§ **Problem details**:
Should a line below contain the word "minus", report it.

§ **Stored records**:
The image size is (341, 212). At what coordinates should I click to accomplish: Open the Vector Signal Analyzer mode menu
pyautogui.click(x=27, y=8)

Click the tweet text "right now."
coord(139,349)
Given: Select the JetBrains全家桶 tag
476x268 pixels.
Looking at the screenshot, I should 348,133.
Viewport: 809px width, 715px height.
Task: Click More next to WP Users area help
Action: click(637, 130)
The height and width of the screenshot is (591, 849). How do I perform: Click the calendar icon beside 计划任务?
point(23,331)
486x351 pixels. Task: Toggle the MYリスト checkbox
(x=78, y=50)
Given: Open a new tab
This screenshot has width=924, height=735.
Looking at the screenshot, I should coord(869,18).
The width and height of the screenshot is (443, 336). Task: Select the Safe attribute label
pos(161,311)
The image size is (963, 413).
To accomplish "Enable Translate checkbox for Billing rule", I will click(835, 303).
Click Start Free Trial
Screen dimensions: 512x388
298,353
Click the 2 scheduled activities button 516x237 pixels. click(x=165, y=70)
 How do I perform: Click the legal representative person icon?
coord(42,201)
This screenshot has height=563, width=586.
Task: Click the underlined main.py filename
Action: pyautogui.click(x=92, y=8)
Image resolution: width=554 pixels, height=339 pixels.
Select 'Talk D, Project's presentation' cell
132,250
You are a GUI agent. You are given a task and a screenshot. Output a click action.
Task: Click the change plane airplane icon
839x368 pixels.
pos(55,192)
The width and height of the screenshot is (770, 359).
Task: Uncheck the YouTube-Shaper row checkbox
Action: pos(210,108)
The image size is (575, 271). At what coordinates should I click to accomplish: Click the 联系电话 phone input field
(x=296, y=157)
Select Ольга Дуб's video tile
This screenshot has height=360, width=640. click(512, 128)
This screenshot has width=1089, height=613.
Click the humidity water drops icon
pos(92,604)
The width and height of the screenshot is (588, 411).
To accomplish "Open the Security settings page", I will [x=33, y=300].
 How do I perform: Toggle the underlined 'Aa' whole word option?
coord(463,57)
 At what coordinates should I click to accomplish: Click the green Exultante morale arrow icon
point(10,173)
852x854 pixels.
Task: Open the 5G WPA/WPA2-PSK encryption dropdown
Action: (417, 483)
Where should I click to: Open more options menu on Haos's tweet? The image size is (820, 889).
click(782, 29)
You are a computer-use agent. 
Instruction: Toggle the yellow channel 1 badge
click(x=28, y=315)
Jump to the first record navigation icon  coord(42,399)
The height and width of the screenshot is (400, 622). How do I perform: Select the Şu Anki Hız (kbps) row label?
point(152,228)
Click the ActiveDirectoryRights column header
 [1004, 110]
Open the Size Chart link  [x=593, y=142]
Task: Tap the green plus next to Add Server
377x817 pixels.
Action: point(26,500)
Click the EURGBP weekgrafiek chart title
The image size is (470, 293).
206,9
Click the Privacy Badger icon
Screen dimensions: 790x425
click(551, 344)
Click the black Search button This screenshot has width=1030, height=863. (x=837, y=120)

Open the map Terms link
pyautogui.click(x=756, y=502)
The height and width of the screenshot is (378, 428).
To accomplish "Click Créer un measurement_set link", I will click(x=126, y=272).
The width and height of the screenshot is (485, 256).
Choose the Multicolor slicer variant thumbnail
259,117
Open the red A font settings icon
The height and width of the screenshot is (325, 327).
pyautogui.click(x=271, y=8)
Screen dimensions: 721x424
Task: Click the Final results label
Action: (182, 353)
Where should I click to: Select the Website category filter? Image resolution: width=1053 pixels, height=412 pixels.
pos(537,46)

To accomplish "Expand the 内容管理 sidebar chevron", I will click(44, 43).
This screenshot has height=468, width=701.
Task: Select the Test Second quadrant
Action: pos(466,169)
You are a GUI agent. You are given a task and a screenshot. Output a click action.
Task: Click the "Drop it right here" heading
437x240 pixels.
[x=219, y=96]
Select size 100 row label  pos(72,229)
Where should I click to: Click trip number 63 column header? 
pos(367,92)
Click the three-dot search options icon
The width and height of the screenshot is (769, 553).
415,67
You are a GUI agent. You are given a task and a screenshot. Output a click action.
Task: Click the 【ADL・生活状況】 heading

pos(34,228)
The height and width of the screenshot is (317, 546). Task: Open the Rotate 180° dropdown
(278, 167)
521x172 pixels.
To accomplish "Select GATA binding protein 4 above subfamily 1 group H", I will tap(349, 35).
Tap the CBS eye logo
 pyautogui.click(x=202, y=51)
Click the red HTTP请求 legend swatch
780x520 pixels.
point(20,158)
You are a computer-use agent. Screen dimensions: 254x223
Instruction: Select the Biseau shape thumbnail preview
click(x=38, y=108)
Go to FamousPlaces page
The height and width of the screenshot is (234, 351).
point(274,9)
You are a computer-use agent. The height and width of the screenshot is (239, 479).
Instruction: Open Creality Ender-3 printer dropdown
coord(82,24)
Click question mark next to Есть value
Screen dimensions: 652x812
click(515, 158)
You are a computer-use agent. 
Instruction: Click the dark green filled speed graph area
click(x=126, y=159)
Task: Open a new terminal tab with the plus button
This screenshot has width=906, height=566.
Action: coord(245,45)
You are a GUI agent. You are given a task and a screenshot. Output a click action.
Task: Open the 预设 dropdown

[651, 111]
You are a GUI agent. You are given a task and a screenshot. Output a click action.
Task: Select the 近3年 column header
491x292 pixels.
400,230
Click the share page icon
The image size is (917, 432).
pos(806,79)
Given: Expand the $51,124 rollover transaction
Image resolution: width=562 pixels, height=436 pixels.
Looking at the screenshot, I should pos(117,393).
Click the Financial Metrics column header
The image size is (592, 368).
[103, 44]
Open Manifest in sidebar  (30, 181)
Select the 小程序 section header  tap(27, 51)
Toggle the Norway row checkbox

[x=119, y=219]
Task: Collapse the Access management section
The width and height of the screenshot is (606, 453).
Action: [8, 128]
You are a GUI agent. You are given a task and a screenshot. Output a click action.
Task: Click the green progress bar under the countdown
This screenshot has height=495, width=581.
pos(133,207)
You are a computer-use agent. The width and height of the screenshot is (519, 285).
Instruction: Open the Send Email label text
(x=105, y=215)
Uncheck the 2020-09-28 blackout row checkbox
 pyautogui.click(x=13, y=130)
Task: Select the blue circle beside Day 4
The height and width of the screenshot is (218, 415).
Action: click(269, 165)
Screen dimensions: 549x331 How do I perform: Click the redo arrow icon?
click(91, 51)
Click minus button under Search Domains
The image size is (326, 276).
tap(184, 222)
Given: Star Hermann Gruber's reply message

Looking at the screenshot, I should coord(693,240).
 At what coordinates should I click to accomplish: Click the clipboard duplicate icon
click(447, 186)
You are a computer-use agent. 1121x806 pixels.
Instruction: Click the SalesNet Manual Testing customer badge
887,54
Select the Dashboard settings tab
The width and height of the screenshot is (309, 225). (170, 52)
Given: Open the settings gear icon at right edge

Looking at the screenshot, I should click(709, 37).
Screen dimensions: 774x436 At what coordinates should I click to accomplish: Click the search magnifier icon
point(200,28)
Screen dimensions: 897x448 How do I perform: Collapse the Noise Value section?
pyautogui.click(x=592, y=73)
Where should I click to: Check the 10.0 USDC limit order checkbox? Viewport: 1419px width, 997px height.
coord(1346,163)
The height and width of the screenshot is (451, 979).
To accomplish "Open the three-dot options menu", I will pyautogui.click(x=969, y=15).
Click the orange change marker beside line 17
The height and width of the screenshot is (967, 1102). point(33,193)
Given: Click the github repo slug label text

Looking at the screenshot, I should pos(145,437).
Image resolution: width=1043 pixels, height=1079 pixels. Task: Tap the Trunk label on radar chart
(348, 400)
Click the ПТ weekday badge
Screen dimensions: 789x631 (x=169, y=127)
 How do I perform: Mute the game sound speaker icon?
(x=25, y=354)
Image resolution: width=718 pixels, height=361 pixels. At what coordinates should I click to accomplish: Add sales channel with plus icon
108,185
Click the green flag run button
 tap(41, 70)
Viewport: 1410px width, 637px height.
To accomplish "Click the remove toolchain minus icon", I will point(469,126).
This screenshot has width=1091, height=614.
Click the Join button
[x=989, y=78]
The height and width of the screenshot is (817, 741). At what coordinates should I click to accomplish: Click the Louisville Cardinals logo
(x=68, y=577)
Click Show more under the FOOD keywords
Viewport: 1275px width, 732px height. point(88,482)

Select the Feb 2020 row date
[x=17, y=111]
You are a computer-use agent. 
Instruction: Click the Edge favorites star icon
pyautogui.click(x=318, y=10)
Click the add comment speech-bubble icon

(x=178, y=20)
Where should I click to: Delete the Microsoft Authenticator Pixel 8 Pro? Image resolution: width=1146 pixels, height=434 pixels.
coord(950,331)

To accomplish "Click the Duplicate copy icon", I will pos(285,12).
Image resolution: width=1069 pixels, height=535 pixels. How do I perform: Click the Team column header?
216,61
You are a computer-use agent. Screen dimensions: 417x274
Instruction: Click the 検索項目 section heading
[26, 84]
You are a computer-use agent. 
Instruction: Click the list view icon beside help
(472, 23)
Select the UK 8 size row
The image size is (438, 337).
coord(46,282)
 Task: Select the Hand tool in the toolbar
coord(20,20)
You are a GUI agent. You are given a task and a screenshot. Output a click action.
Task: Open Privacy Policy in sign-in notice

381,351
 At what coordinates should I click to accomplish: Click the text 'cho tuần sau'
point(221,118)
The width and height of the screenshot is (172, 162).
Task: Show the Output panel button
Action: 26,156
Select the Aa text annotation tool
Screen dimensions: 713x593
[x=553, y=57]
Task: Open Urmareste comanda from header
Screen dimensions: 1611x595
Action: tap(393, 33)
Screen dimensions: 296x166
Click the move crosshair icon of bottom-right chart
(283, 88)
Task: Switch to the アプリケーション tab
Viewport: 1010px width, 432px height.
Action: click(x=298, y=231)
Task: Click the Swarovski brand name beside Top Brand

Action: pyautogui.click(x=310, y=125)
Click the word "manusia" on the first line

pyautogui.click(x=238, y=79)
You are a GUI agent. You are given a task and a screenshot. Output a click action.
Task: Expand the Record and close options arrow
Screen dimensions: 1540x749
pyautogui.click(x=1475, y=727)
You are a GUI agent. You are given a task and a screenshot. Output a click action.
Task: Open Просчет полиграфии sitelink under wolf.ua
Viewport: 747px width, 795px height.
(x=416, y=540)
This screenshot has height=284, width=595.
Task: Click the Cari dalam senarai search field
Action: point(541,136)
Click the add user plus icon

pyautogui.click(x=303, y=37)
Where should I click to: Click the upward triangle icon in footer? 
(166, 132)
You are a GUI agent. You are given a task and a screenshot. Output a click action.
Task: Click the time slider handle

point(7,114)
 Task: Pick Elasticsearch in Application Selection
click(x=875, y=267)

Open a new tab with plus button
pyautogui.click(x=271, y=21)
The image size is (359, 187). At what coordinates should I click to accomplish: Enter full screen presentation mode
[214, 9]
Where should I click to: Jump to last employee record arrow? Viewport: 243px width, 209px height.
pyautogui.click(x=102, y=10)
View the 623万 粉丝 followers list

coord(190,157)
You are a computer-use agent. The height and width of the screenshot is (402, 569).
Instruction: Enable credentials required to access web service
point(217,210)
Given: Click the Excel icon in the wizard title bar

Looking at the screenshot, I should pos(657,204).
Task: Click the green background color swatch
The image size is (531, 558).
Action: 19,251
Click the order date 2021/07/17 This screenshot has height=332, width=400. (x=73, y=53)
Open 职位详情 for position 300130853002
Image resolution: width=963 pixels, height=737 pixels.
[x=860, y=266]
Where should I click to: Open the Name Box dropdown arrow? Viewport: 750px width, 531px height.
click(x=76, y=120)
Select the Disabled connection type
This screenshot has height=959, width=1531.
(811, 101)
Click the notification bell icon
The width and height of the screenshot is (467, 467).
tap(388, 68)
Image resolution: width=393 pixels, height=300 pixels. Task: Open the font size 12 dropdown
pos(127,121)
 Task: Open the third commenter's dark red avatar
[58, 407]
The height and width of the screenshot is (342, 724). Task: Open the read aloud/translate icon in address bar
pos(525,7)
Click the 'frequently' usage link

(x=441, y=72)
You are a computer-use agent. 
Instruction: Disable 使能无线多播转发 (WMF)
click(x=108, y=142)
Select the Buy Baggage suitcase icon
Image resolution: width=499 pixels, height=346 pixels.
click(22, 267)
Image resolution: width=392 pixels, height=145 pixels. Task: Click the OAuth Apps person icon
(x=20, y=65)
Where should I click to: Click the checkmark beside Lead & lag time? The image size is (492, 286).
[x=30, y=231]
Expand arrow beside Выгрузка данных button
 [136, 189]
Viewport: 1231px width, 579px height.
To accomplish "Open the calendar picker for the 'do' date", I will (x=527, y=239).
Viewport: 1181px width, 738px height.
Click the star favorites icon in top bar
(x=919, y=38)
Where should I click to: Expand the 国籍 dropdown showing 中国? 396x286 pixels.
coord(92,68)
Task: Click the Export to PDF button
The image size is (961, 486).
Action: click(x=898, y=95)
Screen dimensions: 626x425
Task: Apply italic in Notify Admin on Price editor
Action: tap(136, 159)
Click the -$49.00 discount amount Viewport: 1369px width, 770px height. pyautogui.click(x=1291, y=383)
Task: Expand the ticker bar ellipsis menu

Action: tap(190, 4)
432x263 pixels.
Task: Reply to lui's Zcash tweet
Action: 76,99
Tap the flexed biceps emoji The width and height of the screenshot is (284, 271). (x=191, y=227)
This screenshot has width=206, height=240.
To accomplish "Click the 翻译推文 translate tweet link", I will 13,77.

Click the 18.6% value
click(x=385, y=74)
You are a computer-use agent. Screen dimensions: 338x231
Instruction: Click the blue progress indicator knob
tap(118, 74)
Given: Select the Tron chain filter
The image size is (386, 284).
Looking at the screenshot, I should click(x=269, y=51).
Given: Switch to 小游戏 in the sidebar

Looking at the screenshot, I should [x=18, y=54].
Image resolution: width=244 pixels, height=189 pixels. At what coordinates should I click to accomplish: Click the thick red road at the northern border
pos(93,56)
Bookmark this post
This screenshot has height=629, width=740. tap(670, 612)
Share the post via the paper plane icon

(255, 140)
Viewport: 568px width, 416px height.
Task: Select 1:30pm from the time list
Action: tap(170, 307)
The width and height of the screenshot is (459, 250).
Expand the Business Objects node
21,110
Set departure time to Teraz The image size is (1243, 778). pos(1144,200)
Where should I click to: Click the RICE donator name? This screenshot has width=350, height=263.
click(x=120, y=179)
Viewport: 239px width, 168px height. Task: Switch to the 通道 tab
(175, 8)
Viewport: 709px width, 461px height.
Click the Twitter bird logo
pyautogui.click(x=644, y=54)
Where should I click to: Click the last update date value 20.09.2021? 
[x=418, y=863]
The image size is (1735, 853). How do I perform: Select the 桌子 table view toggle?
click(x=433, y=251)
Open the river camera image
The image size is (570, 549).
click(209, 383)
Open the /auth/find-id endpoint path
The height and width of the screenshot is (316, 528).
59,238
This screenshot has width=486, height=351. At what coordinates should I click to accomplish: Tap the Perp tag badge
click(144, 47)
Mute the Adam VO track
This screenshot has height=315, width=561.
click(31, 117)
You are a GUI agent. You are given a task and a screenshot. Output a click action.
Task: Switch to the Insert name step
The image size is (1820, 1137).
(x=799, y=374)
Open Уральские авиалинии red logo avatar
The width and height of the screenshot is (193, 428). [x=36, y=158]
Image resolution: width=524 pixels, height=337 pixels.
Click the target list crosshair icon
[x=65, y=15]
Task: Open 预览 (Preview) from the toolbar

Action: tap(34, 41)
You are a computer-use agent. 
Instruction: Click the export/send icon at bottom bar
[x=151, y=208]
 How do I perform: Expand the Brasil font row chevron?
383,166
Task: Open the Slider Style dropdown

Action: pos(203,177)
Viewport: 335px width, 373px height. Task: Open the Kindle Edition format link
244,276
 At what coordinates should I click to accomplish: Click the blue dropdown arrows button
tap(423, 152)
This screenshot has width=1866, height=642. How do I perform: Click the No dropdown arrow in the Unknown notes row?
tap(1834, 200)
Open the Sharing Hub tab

§ **Solution to this exercise**:
Click minus button under Search Domains
To accomplish "Click the remove toolchain minus icon", I will point(469,126).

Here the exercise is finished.